The Commissioner of the King was looking for a place for the church to be built, and decided on the site of the medieval St. Demeter Church. Today all that remains of the church is the Dömötör tower (now the oldest building in Szeged). Thirty-five design plans were submitted in a competition, and in the end the plans were chosen and the foundation was laid on 21 June 1914. The construction was stopped because of World War I and was finally finished on 24 October 1930. It was blessed by various bishops and archbishops. The next day the church held its first mass.

It became the Cathedral of the Diocese of Csanád when the previous St. George Cathedral (in Timișoara) became the cathedral of the new Roman Catholic Diocese of Timișoara, erected in 1930.

==Features==
The church is made mostly of brick, and has two towers, each 91 meters high, and a large dome in between.

===Front===
The front of the church has a Grecian cross and rose windows underneath. Below that is the 3-metre-tall statue of Madonna, the protector of Hungary since Stephen I. On each side of the statue there are paintings of the 12 Apostles. Underneath them is the main gate and the cathedral's side gates – the one on the right is labeled "Peace"/"Venite adoremus" and the one on the left is "War"/"Vae victis".

===Interior===
The church has many frescos, with the main one being "Our Lady of Hungary" behind the main altar. It depicts Madonna wearing the Hungarian Crown; on her shoulder is St Stephen's coronation mantle, in her right hand is the mace, in her left is the orb, and in her arm is Jesus as a child.

Above the main altar is a fresco called "Madonna in Fur of Szöged" by Ferenc Marton which depicts Madonna in a Hungarian folk dress.

The dome's fresco was painted by László Patay who later won a Munkacsy Award in 2000. The painting is centered around the procession of the Holy Ghost but also contains depictions of St. Stephen, St. Elizabeth, St. Leslie, and St. Margaret as well.

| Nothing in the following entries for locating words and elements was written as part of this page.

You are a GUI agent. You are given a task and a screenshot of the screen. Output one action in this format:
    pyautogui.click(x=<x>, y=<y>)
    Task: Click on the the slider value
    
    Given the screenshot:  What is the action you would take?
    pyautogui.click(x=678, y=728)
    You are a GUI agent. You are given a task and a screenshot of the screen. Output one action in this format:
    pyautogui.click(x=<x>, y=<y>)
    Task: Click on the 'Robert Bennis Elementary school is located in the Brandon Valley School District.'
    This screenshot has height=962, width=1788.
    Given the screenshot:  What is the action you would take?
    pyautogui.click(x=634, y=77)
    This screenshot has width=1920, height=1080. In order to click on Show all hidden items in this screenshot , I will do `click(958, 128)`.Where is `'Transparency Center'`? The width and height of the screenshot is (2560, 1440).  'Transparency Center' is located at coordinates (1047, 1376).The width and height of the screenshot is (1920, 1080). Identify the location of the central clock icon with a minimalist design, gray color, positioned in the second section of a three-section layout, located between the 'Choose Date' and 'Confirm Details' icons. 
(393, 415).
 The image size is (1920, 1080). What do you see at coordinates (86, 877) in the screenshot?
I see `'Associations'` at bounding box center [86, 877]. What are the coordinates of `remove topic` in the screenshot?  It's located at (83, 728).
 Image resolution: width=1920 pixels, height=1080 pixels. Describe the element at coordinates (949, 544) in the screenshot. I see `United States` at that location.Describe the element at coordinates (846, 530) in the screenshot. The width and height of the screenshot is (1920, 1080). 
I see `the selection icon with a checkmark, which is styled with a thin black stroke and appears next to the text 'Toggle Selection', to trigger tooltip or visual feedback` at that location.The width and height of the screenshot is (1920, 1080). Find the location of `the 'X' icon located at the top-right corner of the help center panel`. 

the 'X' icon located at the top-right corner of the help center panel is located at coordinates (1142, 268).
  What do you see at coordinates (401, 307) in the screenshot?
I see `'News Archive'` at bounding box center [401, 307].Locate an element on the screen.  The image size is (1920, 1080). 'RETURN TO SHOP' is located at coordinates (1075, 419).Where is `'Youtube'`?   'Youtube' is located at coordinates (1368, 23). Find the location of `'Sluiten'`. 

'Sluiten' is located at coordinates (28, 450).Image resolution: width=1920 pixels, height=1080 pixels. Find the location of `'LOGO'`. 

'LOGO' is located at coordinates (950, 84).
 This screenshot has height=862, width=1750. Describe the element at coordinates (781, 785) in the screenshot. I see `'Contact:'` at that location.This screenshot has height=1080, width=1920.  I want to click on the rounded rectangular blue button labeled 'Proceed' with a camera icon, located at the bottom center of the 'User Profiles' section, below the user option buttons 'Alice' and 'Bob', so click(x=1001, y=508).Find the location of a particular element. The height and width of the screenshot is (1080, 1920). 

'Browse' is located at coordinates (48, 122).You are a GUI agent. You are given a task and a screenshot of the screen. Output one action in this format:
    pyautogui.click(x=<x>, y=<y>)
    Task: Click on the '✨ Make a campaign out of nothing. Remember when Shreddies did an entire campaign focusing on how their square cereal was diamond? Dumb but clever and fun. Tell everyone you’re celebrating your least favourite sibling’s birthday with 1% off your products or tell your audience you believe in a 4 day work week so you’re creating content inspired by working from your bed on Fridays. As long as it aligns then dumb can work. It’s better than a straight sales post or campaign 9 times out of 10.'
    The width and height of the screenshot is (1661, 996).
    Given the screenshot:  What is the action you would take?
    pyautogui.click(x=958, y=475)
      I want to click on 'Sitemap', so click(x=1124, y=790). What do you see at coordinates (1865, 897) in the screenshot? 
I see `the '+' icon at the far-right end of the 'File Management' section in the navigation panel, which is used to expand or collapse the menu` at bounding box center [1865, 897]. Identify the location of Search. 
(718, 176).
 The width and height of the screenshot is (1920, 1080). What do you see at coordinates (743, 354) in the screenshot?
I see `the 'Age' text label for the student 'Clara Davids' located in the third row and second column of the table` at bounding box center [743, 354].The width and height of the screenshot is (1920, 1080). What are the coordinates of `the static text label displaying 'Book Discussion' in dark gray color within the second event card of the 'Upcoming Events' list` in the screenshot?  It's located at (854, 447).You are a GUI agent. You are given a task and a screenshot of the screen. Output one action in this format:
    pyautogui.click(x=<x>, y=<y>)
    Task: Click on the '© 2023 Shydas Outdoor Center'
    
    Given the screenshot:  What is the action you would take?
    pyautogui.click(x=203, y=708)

The main transept contains the Altar of St. Anthony and the Heart of Jesus. In the cathedral's left transept is the marble Altar of St. Gerard, and statues of St. Gerard and of St. Stephen. The right transept contains the Altar of the St. Cross. Between the towers and the transepts are the side-chapels, which were built in honour of St Leslie, St. Elizabeth, St. Stephen and St Margaret.